**SELECTED EXCERPT:**
>>>
The same can be said of most of the state governments, too, of course, except that they have a lower capacity to pretend they can take care of anything. They can and will go bankrupt, and then they'll go begging to the federal government to bail them out, which the federal government will pretend to do with pretend money. By then, though, the practical arrangements of daily life would probably be so askew that politics would take a new, darker, and more extreme turn –among other things, in the direction of secession and breakup.
The wonder of it all is that there hasn't been civil disorder yet. When I go into the supermarket, I marvel at the price of things: a single onion for a dollar, four bucks for a jar of jam, five bucks for a box of Cheerios, four bucks for a wedge of cheese. Is everybody except Jamie Dimon, Lloyd Blankfein, and Mark Zuckerberg living on store-brand macaroni and ketchup? It's hard to measure the desperation of households in this culture of rugged individualism. At social gatherings friends rarely tell you that they are two months behind in their mortgage payment and maxed out on their credit cards. And that's the supposed middle class, at least the remnants of it. I can't tell you what the tattoo-and-falling-down-pants crowd talks about in the parking lot outside the 7-Eleven store. Perhaps they swap meth recipes.
<<<
**PROBLEMS TO SOLVE:**
A. In the commentary on government finances and grocery prices, what does the supermarket shopper say a box of Cheerios costs?
B. Please continue the commentary on government finances and grocery prices, picking up after its final sentence.

**PROVIDED DATA:**
>>>
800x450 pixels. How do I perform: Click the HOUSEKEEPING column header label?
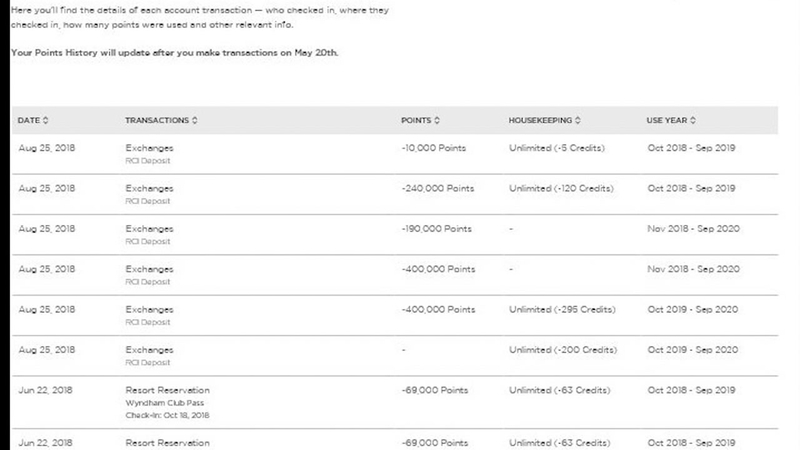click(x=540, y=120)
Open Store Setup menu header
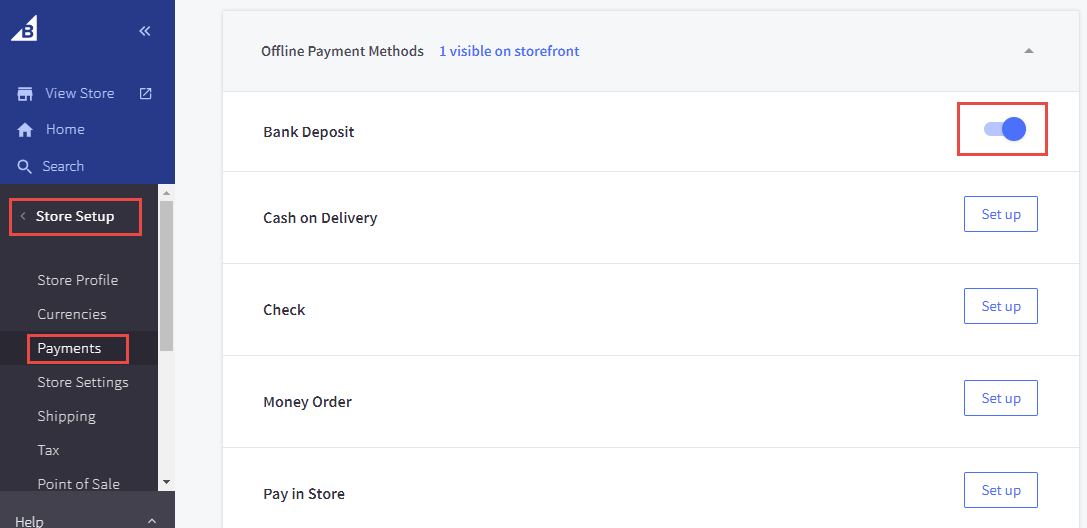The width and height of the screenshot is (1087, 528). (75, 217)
<<<
**SET OF ANSWERS:**
A. Five bucks.

B.
Civil disorder would at least mean something, a consensus of dissatisfaction about how life is lived. Instead, we only get mad outbursts of tragic meaninglessness: the slaughter of innocent children in school, or movie theater patrons mowed down by a lone maniac during the coming attractions. Life imitates art, as Oscar Wilde said, and these days television is our art. Hence the United States is now equal parts Jersey Shore, Buck Wild, the Kardashians, and Honey Boo Boo. That's not really a lot to work with in terms of social capital, especially where radical politics might be called for.
Does anybody now breathing even remember radical politics? Whether you liked them or not — and I was not crazy about the whole "revolution" of the late 1960s, which I lived through — it at least represented a level of seriousness that is now absolutely and starkly absent today, especially in young people. Who, in the West, besides Julian Assange, has stuck his neck out in the past ten years? And please don't tell me Ron Paul, who had ample opportunity in congressional hearings over the years to really call out the banksters and their government wankster errand boys, and all he ever did was nip around their trouser legs.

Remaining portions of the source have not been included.